TEXTAUSZUG
* * * * * * *

Festival:Lesend reisen

Die Landshuter Literaturtage weiten den Blick auf Europa aus

Von Sabine Reithmaier, Landshut

Zu neuen Ufern aufbrechen wollen die Landshuter Literaturtage. So formulieren es Uta Spies und Christian Muggenthaler, die Organisatoren. Bislang widmete sich das Festival oft einem einzigen Autor oder einem einzigen Genre - im Vorjahr standen etwa Heimatkrimis im Fokus. Diesmal werden die Grenzen Deutschlands gesprengt, eine Blickrichtung, die das Festival in dieser nervösen Zeit bewusst einnimmt. "Europa liest sich gut!" lautet das Motto der 19. Auflage des größten Literaturfestivals Ostbayerns.

Die Erkundung Europas erfolgt in vielerlei Hinsicht. 17 Lesungen, Reiseberichte, Vorträge, Diskussionen stehen auf dem dreiwöchigen Programm. So erzählt Harald Grill von seiner Balkanreise durch Rumänien und Bulgarien bis Odessa. Aus seinem Tagebuch entstand das Buch "Hinter drei Sonnenaufgängen", geschrieben aus der Perspektive eines behutsamen Entdeckers. Auch Ana Zirner berichtet von konkreten Reiseerfahrungen. Die junge Autorin und Regisseurin hat im Sommer 2017 die Alpen von Ost nach West überquert, legte binnen 60 Tagen 2000 Kilometer alleine von Ljubljana bis Grenoble zurück.

* * * * * * *

AUFLISTUNG

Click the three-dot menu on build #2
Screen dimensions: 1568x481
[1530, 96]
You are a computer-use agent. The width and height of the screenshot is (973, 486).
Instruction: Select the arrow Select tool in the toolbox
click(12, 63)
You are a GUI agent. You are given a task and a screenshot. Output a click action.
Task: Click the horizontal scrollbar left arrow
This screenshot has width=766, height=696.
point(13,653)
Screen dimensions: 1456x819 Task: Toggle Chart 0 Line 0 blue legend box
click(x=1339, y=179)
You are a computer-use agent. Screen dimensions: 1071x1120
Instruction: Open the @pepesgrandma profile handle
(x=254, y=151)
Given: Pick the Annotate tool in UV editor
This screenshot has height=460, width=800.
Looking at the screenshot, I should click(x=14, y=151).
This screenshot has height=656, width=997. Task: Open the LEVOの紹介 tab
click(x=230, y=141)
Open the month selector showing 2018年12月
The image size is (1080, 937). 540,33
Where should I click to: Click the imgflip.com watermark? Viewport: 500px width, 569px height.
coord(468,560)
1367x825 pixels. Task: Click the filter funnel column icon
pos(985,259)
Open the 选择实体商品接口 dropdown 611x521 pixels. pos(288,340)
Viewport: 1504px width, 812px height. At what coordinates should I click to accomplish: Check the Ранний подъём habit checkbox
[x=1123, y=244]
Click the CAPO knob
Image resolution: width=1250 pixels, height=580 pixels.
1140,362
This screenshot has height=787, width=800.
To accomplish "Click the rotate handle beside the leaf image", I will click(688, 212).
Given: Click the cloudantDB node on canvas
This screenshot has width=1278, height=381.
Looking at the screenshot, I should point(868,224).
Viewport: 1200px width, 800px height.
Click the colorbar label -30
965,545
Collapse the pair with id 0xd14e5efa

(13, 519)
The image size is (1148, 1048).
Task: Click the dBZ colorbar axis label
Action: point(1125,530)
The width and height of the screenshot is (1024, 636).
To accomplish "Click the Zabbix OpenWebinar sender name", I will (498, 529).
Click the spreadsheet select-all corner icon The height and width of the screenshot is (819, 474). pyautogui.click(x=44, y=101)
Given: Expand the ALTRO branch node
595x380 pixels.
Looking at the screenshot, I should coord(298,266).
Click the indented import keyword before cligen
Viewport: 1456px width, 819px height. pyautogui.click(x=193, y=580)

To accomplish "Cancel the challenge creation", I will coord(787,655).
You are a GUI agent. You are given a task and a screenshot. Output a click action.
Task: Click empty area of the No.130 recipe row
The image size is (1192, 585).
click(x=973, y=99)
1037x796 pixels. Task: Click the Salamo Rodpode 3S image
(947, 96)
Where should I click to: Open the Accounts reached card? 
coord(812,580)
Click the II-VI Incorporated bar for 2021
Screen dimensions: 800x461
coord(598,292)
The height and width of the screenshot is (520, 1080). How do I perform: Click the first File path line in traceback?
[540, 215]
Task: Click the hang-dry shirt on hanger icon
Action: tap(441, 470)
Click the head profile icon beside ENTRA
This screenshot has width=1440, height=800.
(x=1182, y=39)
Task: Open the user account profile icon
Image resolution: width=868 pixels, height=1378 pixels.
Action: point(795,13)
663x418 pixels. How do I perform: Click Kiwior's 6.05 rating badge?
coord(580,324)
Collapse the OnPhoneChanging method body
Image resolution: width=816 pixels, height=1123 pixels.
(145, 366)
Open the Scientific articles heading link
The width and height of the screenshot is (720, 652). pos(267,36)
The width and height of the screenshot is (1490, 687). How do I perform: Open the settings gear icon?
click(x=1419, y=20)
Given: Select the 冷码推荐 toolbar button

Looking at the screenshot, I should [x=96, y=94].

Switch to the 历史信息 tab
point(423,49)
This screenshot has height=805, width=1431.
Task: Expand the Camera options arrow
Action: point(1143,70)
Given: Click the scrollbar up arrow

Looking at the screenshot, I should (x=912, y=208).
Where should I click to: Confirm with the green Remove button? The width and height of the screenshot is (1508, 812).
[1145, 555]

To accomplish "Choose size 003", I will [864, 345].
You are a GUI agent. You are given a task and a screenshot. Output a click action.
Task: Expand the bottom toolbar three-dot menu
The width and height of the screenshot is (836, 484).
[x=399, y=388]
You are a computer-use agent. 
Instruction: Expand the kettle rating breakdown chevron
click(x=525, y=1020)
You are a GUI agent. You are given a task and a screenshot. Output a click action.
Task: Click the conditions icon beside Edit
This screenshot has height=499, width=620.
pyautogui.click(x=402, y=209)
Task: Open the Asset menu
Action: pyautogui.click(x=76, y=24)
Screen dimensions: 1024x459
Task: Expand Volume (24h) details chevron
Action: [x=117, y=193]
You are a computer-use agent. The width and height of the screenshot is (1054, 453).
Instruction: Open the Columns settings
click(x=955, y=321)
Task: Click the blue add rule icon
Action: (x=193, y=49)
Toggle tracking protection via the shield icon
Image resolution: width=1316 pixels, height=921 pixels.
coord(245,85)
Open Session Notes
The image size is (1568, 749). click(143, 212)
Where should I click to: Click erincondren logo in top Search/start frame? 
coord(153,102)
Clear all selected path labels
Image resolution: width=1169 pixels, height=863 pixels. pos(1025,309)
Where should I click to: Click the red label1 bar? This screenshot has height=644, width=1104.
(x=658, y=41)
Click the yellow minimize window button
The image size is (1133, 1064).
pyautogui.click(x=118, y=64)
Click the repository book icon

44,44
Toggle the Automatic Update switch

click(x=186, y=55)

* * * * * * *

Setzen Sie den Bericht über die Landshuter Literaturtage im Anschluss an dessen letzten Satz fort.

SCHRIFTLICHE ANTWORT
Um eine ganz andere Erfahrung geht es in Monika Marons "Munin oder Chaos im Kopf". Der Roman erzählt davon, wie viel Anderes eine Gesellschaft verträgt und wie wenig es braucht, um in Streit zu geraten. Eigentlich geht es nur um eine Nachbarschaft, die wegen einer Frau, die lauthals und falsch auf ihrem Balkon singt, aus den Fugen gerät. Der Roman ist nicht unumstritten, schließlich lässt Maron eine Krähe auch politisch Unkorrektes krächzen.

Einstimmig gefeiert wird der Roman "Alle, außer mir" der italienischen Bestseller-Autorin Francesca Melandri. In dem Familienepos thematisiert sie die Kolonialvergangenheit Italiens und deren Schatten, die in die Gegenwart reichen. Gleich um zwei Familiengeschichten in New York und im Donaudelta geht es im Roman "Der Mann, der das Glück bringt" von Catalin Dorian Florescu. Er selbst ist ebenfalls in zwei Welten zu Hause: Geboren in Rumänien, wanderte er mit seinen Eltern in die Schweiz aus, studierte Psychologie, arbeitete als Suchttherapeut, lebt jetzt als Autor.

Und es gibt sogar eine echte Wanderung durch Landshut: Oliver Karbus, Theaterregisseur, Schauspieler und Lyrik-Experte, lädt ein zur europäischen Gedicht-Wanderung in die Altstadt. In fünf besonderen Räumen rezitiert er für die Reisegruppe je eine Viertelstunde Lyrik aus jeweils einem anderen europäischen Land (19.11., 17.30 Uhr).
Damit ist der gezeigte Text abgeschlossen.